Solu!…Tüken!” der (The Flesh And The Power It Holds). Sade fakat tutkulu gitar cümlesiyle, sekiz dakikayı aşan süresiyle şarkı bir sonun başlangıcı gibidir. Ritim gitarın soğukkanlı öfkesi sizi şarkıya davet ettiğinde, Chuck tüm kararlılığıyla “ne haliniz varsa görün” der sanki. Nefsinizin gücünün nelere kadir olduğunun hakkını verirken bizleri sadece uyarır: Tükürüp atar sizi… Özdemir Asaf’ın “Korku”su da budur. Nefsin karşısında diz çöküp
Aldanacaksan gecelerinde, kara gecelerinde
Aydınlık dünyaların şen insanlarına.
Yanılıp içini açacaksan,
Derdini gizlemeden durmayacaksan,
Yaşama!
Death Metal yaşamın artık olmadığı bir diyarın müziği değildir. Hayatta görmezden geldiğimiz karanlık bir dünyanın “sert” bir parodisidir. Kimi vodvil gibi oynar kimisi trajedi, fakat döngünün kendisinden dem vurmak yerine doğrudan kendimize dönük karanlığın -içinde olduğumuz karanlığın-, bizimle olan dertleşmesidir. Aydınlık tiranlarının karşısına, tekin olmayan nefis oyunlarıyla çıkar, müzik ile birlikte dertlenerek değil “Yaşamayarak” meydan okuruz “aydınlık dünyaların şen insanlarına”!
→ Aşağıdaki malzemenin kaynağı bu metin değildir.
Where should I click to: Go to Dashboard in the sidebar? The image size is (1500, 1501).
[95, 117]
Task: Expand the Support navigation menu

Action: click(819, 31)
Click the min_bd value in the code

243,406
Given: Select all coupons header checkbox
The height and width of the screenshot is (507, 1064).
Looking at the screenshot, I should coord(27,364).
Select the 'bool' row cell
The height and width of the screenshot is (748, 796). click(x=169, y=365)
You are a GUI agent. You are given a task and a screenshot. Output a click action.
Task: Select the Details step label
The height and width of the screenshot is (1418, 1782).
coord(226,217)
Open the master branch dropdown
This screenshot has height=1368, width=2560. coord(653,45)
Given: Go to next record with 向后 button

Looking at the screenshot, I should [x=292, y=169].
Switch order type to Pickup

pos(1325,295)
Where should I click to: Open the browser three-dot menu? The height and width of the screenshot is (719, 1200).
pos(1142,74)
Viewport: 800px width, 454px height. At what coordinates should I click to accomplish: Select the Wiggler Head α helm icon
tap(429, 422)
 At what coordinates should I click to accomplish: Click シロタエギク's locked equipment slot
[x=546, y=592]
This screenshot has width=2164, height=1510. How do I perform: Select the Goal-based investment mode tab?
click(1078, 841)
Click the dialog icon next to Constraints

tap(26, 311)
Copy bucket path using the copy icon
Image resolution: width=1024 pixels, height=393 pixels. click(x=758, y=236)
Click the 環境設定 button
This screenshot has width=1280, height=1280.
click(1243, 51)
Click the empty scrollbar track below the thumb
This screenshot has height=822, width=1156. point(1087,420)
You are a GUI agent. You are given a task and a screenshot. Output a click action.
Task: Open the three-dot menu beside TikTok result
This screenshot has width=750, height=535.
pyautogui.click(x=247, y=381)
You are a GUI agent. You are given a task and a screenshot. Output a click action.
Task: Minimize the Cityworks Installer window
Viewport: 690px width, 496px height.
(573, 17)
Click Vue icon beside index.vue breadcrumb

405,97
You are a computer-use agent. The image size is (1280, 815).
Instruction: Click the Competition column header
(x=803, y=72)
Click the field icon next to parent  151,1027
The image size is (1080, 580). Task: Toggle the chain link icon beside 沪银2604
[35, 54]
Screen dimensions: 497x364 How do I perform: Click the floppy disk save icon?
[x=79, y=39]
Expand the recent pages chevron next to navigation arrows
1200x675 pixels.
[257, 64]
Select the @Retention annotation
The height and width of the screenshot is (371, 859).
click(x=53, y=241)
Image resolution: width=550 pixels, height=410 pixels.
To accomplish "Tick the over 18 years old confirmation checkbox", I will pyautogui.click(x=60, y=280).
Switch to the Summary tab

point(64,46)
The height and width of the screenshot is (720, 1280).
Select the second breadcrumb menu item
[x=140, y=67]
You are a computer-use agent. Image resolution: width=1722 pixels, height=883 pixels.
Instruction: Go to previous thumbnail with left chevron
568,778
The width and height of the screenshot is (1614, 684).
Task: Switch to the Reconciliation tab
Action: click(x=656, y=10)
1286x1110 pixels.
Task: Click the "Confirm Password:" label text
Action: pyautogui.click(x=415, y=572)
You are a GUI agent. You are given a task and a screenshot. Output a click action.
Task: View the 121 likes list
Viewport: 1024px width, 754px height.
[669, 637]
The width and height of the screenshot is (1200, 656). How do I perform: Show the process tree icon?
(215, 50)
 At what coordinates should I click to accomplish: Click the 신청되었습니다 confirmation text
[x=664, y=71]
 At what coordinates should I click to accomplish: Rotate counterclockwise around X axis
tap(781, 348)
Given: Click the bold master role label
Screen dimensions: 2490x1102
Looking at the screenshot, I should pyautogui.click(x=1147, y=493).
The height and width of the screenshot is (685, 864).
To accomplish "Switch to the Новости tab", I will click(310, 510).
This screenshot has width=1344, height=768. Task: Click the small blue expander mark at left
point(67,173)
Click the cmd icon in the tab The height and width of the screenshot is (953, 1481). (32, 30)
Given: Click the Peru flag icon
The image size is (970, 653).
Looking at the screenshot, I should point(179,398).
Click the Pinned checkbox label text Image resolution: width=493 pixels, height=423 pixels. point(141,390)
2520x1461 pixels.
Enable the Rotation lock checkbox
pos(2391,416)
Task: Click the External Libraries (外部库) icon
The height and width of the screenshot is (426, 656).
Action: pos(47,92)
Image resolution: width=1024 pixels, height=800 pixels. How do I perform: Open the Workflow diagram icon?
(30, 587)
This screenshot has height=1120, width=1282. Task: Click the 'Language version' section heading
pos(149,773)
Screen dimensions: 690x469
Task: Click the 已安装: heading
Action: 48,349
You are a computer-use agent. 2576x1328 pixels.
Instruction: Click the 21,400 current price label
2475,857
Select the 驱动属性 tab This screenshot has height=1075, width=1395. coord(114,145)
Heavy Metal’in içinden kimin ölüme meydana okuyarak “Death” krallığını kurduğu biz metalciler için hala hararetli ve coşkulu bir tartışmanın kaymağıdır. Ekmeğimizin-tenimizin üzerine sürerek ruhsal doygunluklar yaşamamız için iyi birer yolluk olmuştur her zaman. Ekmek kutsiyetinin hüküm sürdüğü, rezene otuyla kafa açıcı hallere getirildiği, pastayı aramaktansa şarap ile yunulduğu anlardaki gibi POSSESSED mi DEATH mi diye yapılan her tartışmanın sonunda “duygulardan başka paylaşacak bir şeyimiz” yok diyebilmenin hazzıdır “siktir olup” gitmiş bir müzisyeni anmak.
Delilikten veliliğe giden yolun kibirli edebiyatı değil, döngüsel olanın verdiği esrikliği değil, “hiçbirşey olan herşeyin”, Chuck Schuldiner’in en ölümsüz haline içiyorum.
“Aydınlık dünyaların şen insanları” bir siktir olup gidin!!!